ФРАГМЕНТ ТЕКСТА -
Всеволод Багно: Моя Родина - это запах степного Крыма

26 Июнь 2012 728

Для филолога брать интервью у директора Пушкинского дома, члена-корреспондента Российской академии наук Всеволода Багно - это всё равно, что теннисному болельщику общаться с первой ракеткой мира Марией Шараповой. Он знаменит, весьма уважаем и очень обаятелен. В Крым Всеволод Евгеньевич приехал на первые международные грибоедовские чтения, которые недавно проходили в Алуште. А вообще-то с полуостровом его связывают давние и многогранные отношения. Впрочем, об этом позже. Для среднестатистического крымчанина сотрудник Института русской литературы РАН, более известного как Пушкинский дом, - это человек из параллельного мира. Тем любопытнее было искать точки соприкосновения, точки взаимного интереса.

«Пешы исчо» и чтение на пляже

- Как вы думаете, станет ли модно быть грамотным? Спрашиваю, потому что безграмотные речь и письмо, похоже, стали вариантом нормы. Как-то мне попались данные украинских социологов: менее 30% людей, по финансовым показателям относящихся к среднему классу - к этой опоре любого общества, имеют высшее образование. Стало быть, остальные его не имеют за ненадобностью. Да и высшее образование не означает, что его носитель обязательно грамотен.

- Сама по себе грамотность может быть модной только тогда, наверное, когда она будет выгодной. Если рассматривать в качестве грамотности знание языка, то должно стать выгодно знать язык. И ничего страшного в этом нет. Маленький ребёнок ещё ничего не знает, и его родители пытаются строить ему жизнь, потому что любят его больше всего на свете. Естественно, они хотят дать ему те знания, которые будут наиболее перспективны.

Свято место и пусто не бывает, и слишком многое туда не поместится. Когда мы начинаем страдать из-за того, что из школьной программы выбрасываются какие-то предметы, предположим, гуманитарные, мы же должны понимать, что они не просто так выкидываются: не из прихоти и вредности. Чтобы меня правильно поняли, подчеркну, что я, безусловно, буду бороться за то, чтобы гуманитарные предметы оставались. Но я понимаю и то, что кто-то - чуждый лично для меня - хочет внедрить знания, которые с его точки зрения будут полезными поколению. И вот с этой полезностью, возможно, я и соглашусь. Скажем, у моего поколения не было юридического и экономического образования, а грамотность была. Хорошо или плохо было, если бы у нас было больше экономики и юриспруденции и меньше грамотности? Никто этого не знает.

С грамотностью дело сейчас обстоит, конечно, отвратительно. Но ведь не ребята же виноваты и не их родители, а система не сумела так организовать себя, чтобы грамотность стала интересной, заиграла, чтобы за ней пошли толпы.

[Записи-указатели для текста и элементов]
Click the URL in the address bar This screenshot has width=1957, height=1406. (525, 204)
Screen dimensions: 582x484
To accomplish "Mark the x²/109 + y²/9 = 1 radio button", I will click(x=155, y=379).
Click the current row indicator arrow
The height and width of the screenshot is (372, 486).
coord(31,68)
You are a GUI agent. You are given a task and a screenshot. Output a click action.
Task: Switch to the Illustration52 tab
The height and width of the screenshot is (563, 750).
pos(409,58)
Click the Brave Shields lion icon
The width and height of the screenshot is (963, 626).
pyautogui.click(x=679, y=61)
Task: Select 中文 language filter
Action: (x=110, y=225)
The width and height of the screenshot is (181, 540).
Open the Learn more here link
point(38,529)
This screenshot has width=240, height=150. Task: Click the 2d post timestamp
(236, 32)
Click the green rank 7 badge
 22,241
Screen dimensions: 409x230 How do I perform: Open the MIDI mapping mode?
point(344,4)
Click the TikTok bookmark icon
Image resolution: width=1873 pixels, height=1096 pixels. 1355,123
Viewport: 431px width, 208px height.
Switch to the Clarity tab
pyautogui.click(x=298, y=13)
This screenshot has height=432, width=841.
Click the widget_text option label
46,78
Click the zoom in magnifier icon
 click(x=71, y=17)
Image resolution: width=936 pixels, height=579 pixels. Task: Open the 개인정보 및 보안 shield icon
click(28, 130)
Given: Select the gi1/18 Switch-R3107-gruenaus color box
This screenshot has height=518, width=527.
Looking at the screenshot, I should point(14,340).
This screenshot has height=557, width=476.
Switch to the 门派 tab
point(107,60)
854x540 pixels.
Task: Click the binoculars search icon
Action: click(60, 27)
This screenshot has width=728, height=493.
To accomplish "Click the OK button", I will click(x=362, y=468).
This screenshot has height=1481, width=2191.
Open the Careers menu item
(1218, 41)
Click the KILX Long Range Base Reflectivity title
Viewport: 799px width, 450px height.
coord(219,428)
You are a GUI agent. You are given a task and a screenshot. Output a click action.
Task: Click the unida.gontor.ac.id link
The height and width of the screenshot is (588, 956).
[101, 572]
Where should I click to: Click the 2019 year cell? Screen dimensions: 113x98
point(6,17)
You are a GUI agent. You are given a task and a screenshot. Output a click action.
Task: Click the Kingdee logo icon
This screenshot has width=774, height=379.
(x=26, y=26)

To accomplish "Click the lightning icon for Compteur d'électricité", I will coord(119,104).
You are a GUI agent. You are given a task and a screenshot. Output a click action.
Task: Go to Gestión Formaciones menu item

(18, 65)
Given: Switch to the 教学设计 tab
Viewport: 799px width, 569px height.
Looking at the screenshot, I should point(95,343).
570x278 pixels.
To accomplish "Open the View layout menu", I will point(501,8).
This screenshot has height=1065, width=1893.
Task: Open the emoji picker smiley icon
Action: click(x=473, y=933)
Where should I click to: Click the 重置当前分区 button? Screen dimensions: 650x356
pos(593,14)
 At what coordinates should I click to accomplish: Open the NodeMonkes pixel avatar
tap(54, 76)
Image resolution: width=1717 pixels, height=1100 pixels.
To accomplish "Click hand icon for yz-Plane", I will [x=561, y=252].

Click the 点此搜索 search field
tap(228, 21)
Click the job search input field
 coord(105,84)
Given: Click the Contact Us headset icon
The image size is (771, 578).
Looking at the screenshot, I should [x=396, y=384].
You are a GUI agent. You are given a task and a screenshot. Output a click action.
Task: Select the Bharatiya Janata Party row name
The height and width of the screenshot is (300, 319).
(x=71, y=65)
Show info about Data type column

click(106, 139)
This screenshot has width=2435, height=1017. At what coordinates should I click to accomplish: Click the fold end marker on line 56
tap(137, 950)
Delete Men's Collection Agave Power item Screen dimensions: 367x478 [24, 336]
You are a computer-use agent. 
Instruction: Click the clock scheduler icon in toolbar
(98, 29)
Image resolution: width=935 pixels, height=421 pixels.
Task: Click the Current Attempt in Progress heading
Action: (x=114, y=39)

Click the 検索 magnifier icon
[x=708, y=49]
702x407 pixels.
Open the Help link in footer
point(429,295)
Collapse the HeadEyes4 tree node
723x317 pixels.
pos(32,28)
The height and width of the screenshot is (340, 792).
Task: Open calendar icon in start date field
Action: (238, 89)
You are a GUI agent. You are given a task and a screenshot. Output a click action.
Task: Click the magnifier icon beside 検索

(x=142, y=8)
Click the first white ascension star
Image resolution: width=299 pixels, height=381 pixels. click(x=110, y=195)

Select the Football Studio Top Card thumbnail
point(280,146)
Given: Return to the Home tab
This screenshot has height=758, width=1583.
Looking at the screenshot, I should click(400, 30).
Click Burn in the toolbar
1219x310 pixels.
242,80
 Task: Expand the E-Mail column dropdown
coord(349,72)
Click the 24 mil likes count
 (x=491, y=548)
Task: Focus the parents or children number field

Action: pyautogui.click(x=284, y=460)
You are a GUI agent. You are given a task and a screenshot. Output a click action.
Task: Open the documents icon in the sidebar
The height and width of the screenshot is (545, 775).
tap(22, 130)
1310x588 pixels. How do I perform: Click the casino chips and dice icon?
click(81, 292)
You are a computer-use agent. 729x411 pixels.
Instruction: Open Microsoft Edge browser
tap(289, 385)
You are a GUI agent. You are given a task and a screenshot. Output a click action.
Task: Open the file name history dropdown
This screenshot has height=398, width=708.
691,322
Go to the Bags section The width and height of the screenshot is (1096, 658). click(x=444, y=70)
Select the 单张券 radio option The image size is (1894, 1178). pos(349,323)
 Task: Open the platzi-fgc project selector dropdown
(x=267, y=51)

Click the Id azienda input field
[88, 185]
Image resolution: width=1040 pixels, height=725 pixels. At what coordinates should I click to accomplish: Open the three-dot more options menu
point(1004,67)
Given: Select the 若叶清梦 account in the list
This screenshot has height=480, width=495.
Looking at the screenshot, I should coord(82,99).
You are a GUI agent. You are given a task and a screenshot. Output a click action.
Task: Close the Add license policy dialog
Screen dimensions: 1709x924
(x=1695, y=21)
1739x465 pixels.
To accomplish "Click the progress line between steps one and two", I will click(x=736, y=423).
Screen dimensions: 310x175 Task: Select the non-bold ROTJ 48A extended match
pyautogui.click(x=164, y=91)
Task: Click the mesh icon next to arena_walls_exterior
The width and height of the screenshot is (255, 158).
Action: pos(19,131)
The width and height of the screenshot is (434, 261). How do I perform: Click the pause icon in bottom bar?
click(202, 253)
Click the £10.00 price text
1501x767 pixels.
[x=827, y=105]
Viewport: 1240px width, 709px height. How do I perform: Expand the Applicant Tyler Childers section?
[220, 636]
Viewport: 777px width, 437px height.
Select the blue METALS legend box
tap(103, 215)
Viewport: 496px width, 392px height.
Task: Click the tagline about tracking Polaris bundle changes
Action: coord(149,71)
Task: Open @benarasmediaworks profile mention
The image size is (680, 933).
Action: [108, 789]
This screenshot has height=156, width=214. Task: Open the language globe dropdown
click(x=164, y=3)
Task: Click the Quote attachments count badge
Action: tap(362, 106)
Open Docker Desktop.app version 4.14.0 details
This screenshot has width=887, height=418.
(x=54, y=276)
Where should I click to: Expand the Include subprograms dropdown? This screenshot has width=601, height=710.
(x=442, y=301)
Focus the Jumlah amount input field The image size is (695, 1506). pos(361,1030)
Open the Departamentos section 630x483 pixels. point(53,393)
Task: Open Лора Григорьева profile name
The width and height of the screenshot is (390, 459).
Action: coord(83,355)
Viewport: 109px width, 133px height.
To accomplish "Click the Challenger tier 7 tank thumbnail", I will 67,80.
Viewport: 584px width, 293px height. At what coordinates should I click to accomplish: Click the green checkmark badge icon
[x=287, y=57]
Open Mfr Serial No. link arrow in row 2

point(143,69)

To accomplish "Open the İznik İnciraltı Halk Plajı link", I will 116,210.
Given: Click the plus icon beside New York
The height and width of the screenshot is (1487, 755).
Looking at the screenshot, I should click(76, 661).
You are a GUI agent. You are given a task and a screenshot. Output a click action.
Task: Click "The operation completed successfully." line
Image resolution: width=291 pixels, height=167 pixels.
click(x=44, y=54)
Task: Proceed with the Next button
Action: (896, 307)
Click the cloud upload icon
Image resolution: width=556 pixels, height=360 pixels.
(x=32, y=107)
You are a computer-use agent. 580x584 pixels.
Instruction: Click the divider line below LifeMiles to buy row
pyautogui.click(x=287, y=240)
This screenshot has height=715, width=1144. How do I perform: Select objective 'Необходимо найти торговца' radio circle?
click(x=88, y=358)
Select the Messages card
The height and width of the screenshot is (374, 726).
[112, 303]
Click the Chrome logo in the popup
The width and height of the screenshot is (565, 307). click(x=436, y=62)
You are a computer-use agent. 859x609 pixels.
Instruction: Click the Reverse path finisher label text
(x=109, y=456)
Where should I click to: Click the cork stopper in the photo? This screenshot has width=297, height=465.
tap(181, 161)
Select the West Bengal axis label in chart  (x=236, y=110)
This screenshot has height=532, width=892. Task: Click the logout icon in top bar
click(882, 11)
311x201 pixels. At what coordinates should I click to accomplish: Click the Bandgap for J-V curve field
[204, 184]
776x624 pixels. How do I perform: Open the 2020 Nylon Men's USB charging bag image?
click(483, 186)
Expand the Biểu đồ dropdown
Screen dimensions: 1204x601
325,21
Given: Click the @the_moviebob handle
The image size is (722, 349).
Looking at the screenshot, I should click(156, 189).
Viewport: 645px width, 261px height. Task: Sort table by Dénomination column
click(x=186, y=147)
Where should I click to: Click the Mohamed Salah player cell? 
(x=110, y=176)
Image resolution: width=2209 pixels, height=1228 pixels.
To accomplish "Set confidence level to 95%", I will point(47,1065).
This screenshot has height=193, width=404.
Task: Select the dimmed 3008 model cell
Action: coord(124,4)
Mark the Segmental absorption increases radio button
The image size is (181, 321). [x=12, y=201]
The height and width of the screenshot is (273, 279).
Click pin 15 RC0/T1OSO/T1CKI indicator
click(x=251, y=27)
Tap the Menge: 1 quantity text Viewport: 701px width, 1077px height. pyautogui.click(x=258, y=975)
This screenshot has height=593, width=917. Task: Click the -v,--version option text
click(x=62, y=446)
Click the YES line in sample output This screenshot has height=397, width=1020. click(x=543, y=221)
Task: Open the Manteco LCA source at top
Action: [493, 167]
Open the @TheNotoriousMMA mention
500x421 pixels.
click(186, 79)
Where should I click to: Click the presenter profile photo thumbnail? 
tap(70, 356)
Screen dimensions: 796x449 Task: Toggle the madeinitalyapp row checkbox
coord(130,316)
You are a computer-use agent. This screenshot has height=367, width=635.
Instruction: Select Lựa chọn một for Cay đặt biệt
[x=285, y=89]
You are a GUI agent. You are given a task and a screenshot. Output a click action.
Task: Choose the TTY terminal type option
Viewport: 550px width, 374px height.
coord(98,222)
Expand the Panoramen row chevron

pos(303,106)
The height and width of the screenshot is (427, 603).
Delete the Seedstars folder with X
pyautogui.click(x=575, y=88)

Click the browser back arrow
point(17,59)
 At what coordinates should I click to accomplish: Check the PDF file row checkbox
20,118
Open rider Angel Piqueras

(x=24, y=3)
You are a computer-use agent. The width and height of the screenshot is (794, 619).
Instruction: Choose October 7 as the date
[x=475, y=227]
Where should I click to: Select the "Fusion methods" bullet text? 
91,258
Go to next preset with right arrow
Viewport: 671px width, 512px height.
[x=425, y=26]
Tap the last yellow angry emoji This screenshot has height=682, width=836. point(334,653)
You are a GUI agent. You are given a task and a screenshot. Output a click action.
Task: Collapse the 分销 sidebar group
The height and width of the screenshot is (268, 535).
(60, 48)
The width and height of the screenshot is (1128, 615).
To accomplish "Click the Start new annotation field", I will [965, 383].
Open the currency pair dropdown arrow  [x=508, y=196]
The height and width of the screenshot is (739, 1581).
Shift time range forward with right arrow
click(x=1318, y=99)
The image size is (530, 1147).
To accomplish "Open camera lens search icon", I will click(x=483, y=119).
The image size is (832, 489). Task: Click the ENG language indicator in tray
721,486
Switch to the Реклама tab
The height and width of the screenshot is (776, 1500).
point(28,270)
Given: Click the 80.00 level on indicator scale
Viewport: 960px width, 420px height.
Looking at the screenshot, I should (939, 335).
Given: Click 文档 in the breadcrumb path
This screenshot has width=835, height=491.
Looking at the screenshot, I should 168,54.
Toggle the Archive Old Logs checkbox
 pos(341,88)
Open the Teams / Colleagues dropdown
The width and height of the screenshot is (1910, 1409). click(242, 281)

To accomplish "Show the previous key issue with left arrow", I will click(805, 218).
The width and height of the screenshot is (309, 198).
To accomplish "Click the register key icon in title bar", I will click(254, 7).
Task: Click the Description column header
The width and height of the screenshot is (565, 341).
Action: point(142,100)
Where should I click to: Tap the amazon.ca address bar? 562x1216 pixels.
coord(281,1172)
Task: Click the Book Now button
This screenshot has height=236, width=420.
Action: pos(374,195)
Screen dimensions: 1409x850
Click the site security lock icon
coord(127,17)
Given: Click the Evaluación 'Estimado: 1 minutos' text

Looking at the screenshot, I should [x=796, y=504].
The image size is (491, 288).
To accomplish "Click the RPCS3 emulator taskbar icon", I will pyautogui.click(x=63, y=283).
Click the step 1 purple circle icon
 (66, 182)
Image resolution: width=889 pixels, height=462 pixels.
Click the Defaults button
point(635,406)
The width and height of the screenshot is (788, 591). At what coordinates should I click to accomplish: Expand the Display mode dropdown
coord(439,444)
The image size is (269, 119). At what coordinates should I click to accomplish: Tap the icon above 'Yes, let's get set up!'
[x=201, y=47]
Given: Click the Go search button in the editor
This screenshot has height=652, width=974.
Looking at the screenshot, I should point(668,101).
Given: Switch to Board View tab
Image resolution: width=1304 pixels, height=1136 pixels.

ЗАДАНИЕ A -
Ответьте по интервью со Всеволодом Багно:
(i) В каком городе проходили первые международные грибоедовские чтения?
(ii) Какая доля людей, относящихся к среднему классу, имеет высшее образование по данным украинских социологов?
(iii) Какого образования, по словам Багно, не было у его поколения?
ЗАДАНИЕ B -
Допишите интервью со Всеволодом Багно, начиная сразу после его последней фразы.
Записи к интервью со Всеволодом Багно не относятся и представляют собой отдельный материал.

ИТОГОВЫЙ ОТВЕТ A -
(i) В Алуште.
(ii) Менее 30%.
(iii) Юридического и экономического.

ИТОГОВЫЙ ОТВЕТ B -
- Вы - человек, который сказал, что массовая литература - это хорошо, потому что для многих она открывает истину, что вообще существует литература...

- ...что существуют культура и искусство. Массовая культура, которая лично мне во многом не симпатична, абсолютно необходима. Благодаря изучению Сервантеса я знаю рыцарские романы и понимаю, что это бессмертный элемент массовой культуры, как и лубок, детектив и прочее. Этот длинный ряд сопровождал и продолжает сопровождать человека.

При этом мы должны понимать, что есть образованные люди и необразованные. И полное хамство для образованного человека (которое тем самым свидетельствует о том, что он необразован) - смотреть на необразованного человека по-хамски. Получается, что ты - хам, а не он, если ты не понимаешь, что он нуждается не в том, в чём нуждаешься ты. Или если ты не понимаешь, что он не может ощутить, понять и полюбить то, что любишь ты.

Массовую культуру мы можем пытаться сделать эстетически более яркой. И те из нас, кто сдвигается в ту сторону, отчасти это делают для зарабатывания денег, но в то же время они дают людям, которые не получили образования, не одарены от Бога так, как ты, хотя бы что-то, чтобы приходить в мир культуры и искусства.

- Вас можно представить, скажем, загорающим на пляже с томиком Акунина?

- Нет, невозможно. Не то чтобы я не загораю, но я не буду одновременно загорать и читать. Но что касается эстетической яркости массовой литературы, мы с вами как будто бы об Акунине говорили.

Об испанцах и русских донкихотах

- Вы - испанист, переводчик и один из тех людей, кто принёс русскоязычному читателю Борхеса. Можно поподробнее о ваших переводах?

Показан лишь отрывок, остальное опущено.